Africa is projected to add 70 million jobs by 2020. However, more than 50 million young people across West Africa are currently not qualified for these jobs today and remain unemployed or underemployed because they lack the skills employers seek. WAVE (West Africa Vocational Education), a Fossil Foundation partner, offers a transformative workforce development program based on the “hire for attitude, train for skill” approach, giving many young Nigerians a brighter employment outlook. Fossil Group is also aiding in this vital mission by sharing new ways to improve team dynamics.

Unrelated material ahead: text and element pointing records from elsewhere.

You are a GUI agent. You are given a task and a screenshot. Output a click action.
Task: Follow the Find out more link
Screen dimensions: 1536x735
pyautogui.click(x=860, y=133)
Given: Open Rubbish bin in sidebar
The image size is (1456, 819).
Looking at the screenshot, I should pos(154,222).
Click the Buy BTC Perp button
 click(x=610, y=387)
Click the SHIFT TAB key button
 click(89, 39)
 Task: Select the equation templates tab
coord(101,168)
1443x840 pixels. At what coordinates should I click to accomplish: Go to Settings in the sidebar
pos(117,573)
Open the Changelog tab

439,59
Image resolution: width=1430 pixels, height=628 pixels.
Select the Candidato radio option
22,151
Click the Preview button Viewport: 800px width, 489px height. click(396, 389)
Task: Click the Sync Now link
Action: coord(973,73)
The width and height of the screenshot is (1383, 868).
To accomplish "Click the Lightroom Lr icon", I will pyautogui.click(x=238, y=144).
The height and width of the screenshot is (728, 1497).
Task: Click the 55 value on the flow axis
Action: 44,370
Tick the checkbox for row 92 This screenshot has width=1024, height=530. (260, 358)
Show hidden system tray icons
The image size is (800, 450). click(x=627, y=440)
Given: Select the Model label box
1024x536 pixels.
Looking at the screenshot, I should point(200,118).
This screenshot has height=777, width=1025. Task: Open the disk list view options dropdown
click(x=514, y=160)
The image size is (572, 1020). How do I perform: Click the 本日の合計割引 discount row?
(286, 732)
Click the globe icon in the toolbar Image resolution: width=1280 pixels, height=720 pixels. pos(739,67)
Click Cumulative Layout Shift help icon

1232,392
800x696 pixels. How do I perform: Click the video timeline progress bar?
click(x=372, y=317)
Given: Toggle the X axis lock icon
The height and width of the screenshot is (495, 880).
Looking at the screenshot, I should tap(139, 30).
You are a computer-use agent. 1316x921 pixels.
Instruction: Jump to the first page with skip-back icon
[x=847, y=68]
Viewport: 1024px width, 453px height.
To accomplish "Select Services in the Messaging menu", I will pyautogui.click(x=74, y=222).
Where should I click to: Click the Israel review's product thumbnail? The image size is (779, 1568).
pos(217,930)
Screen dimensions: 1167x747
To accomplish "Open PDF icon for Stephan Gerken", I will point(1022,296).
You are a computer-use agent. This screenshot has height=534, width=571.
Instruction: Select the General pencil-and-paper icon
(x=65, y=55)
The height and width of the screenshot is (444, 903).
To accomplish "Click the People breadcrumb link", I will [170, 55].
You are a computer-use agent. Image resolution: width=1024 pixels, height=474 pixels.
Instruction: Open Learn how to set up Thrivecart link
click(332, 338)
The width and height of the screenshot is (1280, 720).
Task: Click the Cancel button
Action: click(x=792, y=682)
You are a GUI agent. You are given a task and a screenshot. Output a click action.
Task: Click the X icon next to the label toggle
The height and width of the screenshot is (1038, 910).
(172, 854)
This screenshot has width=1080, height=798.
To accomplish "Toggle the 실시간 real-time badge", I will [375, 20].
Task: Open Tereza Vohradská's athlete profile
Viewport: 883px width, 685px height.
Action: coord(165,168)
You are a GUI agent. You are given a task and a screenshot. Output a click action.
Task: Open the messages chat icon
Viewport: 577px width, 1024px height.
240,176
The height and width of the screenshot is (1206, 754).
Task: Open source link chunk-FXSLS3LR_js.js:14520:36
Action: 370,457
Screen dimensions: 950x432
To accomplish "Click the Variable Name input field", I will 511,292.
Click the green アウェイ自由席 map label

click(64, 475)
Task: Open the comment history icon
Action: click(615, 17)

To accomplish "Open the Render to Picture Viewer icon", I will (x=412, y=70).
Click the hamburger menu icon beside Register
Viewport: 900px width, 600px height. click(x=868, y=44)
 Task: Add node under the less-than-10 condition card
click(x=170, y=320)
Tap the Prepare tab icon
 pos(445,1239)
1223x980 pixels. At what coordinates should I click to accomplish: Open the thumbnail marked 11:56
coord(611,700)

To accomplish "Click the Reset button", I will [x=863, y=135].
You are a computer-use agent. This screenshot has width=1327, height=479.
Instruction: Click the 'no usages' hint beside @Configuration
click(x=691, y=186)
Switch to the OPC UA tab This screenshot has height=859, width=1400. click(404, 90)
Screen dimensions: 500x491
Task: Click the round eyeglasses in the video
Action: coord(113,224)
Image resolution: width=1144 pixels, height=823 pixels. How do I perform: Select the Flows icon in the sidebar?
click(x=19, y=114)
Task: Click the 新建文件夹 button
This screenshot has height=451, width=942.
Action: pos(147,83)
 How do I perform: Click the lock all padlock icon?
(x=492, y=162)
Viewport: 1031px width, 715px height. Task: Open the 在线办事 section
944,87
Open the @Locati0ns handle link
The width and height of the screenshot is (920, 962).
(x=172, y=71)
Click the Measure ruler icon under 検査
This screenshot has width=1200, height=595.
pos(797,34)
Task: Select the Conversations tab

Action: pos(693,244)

In Nigeria, as elsewhere, employers are seeking smart workers—not just book smarts or technical savvy, but also emotional intelligence (or EQ). Self-awareness, grit, empathy—these are the qualities that often predict a worker’s success in the long term. Part of WAVE’s innovative model is identifying young people the emotional intelligence to fill stable jobs in some of Nigeria’s high-growth industries.
A big part of EQ is maintaining interpersonal relationships, which includes communication, conflict management and collaboration. Enter Fossil Group’s leadership and development team in Europe. They wanted to share what they’ve learned about team-building and personal development with WAVE to help them work more fluidly as a unit.
“That means how to realize their own strengths, development areas and possible blind spots in their self-perception,” elaborated Timo Hennecke, a senior training manager at Fossil Group in Switzerland.
Members of the WAVE team were each given a personal profile based on their “preferred thinking style”. The WAVE crew then examined how conflicts or inefficiencies may have arisen because of different thinking styles within the team, and how to avoid them in the future. Armed with these insights, WAVE is now re-evaluating their team processes and finding new ways to communicate and collaborate.
“It was an eye-opening experience,” said Michael Ibonye, lead strategist for WAVE. “It was very interesting to see how our individual profiles come together to create a team profile. This definitely helps us understand how to work better as a team, and most especially when under stress.”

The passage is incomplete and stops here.